# [To be done]
Reproduce the following lines word for word, every one of them.
╭─ Raw data
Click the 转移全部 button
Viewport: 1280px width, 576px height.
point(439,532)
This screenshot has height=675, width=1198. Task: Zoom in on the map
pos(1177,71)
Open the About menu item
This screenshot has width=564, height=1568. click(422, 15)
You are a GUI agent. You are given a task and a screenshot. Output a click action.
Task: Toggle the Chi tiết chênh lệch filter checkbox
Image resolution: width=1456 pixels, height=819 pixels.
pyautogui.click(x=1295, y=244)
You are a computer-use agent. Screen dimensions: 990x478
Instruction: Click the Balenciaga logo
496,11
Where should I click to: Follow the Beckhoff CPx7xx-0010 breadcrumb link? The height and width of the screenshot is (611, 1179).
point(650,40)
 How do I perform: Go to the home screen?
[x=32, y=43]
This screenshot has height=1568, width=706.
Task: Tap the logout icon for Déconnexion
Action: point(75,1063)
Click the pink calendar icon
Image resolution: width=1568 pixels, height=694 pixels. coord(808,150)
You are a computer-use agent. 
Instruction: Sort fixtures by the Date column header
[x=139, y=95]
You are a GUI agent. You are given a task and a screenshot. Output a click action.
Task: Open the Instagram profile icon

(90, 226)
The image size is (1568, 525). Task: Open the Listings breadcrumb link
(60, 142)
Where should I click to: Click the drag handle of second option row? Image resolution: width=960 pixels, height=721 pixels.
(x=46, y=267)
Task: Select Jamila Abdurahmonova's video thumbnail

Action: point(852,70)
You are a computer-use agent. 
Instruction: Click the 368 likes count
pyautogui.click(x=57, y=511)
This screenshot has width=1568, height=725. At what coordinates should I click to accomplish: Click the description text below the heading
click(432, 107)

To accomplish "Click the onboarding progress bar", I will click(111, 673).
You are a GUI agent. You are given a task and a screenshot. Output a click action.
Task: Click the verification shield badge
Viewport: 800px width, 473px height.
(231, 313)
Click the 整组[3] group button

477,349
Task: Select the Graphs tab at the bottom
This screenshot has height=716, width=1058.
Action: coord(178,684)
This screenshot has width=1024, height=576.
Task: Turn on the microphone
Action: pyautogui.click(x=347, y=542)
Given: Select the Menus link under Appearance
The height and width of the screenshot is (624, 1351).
╰─
# [Answer to the exercise]
Click the 转移全部 button
Viewport: 1280px width, 576px height.
point(439,532)
This screenshot has height=675, width=1198. Task: Zoom in on the map
pos(1177,71)
Open the About menu item
This screenshot has width=564, height=1568. click(422, 15)
You are a GUI agent. You are given a task and a screenshot. Output a click action.
Task: Toggle the Chi tiết chênh lệch filter checkbox
Image resolution: width=1456 pixels, height=819 pixels.
pyautogui.click(x=1295, y=244)
You are a computer-use agent. Screen dimensions: 990x478
Instruction: Click the Balenciaga logo
496,11
Where should I click to: Follow the Beckhoff CPx7xx-0010 breadcrumb link? The height and width of the screenshot is (611, 1179).
point(650,40)
 How do I perform: Go to the home screen?
[x=32, y=43]
This screenshot has height=1568, width=706.
Task: Tap the logout icon for Déconnexion
Action: point(75,1063)
Click the pink calendar icon
Image resolution: width=1568 pixels, height=694 pixels. coord(808,150)
You are a computer-use agent. 
Instruction: Sort fixtures by the Date column header
[x=139, y=95]
You are a GUI agent. You are given a task and a screenshot. Output a click action.
Task: Open the Instagram profile icon

(90, 226)
The image size is (1568, 525). Task: Open the Listings breadcrumb link
(60, 142)
Where should I click to: Click the drag handle of second option row? Image resolution: width=960 pixels, height=721 pixels.
(x=46, y=267)
Task: Select Jamila Abdurahmonova's video thumbnail

Action: point(852,70)
You are a computer-use agent. 
Instruction: Click the 368 likes count
pyautogui.click(x=57, y=511)
This screenshot has width=1568, height=725. At what coordinates should I click to accomplish: Click the description text below the heading
click(432, 107)

To accomplish "Click the onboarding progress bar", I will click(111, 673).
You are a GUI agent. You are given a task and a screenshot. Output a click action.
Task: Click the verification shield badge
Viewport: 800px width, 473px height.
(231, 313)
Click the 整组[3] group button

477,349
Task: Select the Graphs tab at the bottom
This screenshot has height=716, width=1058.
Action: coord(178,684)
This screenshot has width=1024, height=576.
Task: Turn on the microphone
Action: pyautogui.click(x=347, y=542)
Given: Select the Menus link under Appearance
The height and width of the screenshot is (624, 1351).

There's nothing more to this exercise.